[What you have to do]:
Every entry is to be written out word for word.

-------------------------

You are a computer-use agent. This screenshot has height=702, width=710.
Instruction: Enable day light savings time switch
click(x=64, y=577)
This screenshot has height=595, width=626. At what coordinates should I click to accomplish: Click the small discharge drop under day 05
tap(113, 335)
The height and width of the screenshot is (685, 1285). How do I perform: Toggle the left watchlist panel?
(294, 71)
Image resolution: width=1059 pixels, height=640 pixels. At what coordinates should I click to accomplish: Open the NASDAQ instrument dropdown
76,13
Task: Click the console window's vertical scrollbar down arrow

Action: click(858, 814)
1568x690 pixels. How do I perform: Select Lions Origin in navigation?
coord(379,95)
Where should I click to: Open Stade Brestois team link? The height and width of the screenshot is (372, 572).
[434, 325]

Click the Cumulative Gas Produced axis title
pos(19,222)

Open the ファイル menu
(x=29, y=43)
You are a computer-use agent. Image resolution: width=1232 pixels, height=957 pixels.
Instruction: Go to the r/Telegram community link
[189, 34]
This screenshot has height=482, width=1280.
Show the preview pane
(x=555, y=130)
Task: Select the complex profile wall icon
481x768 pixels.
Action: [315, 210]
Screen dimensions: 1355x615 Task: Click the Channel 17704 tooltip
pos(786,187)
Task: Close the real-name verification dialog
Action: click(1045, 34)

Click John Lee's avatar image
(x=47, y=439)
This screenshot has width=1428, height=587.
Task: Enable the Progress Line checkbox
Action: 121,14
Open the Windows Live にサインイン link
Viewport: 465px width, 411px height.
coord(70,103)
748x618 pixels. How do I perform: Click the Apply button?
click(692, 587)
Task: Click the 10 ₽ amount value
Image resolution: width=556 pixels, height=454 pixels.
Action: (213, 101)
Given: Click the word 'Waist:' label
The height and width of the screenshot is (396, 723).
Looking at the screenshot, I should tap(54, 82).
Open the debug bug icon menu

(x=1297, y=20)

-------------------------

[Task output]:
You are a computer-use agent. This screenshot has height=702, width=710.
Instruction: Enable day light savings time switch
click(x=64, y=577)
This screenshot has height=595, width=626. At what coordinates should I click to accomplish: Click the small discharge drop under day 05
tap(113, 335)
The height and width of the screenshot is (685, 1285). How do I perform: Toggle the left watchlist panel?
(294, 71)
Image resolution: width=1059 pixels, height=640 pixels. At what coordinates should I click to accomplish: Open the NASDAQ instrument dropdown
76,13
Task: Click the console window's vertical scrollbar down arrow

Action: click(858, 814)
1568x690 pixels. How do I perform: Select Lions Origin in navigation?
coord(379,95)
Where should I click to: Open Stade Brestois team link? The height and width of the screenshot is (372, 572).
[434, 325]

Click the Cumulative Gas Produced axis title
pos(19,222)

Open the ファイル menu
(x=29, y=43)
You are a computer-use agent. Image resolution: width=1232 pixels, height=957 pixels.
Instruction: Go to the r/Telegram community link
[189, 34]
This screenshot has height=482, width=1280.
Show the preview pane
(x=555, y=130)
Task: Select the complex profile wall icon
481x768 pixels.
Action: [315, 210]
Screen dimensions: 1355x615 Task: Click the Channel 17704 tooltip
pos(786,187)
Task: Close the real-name verification dialog
Action: click(1045, 34)

Click John Lee's avatar image
(x=47, y=439)
This screenshot has width=1428, height=587.
Task: Enable the Progress Line checkbox
Action: 121,14
Open the Windows Live にサインイン link
Viewport: 465px width, 411px height.
coord(70,103)
748x618 pixels. How do I perform: Click the Apply button?
click(692, 587)
Task: Click the 10 ₽ amount value
Image resolution: width=556 pixels, height=454 pixels.
Action: (213, 101)
Given: Click the word 'Waist:' label
The height and width of the screenshot is (396, 723).
Looking at the screenshot, I should tap(54, 82).
Open the debug bug icon menu

(x=1297, y=20)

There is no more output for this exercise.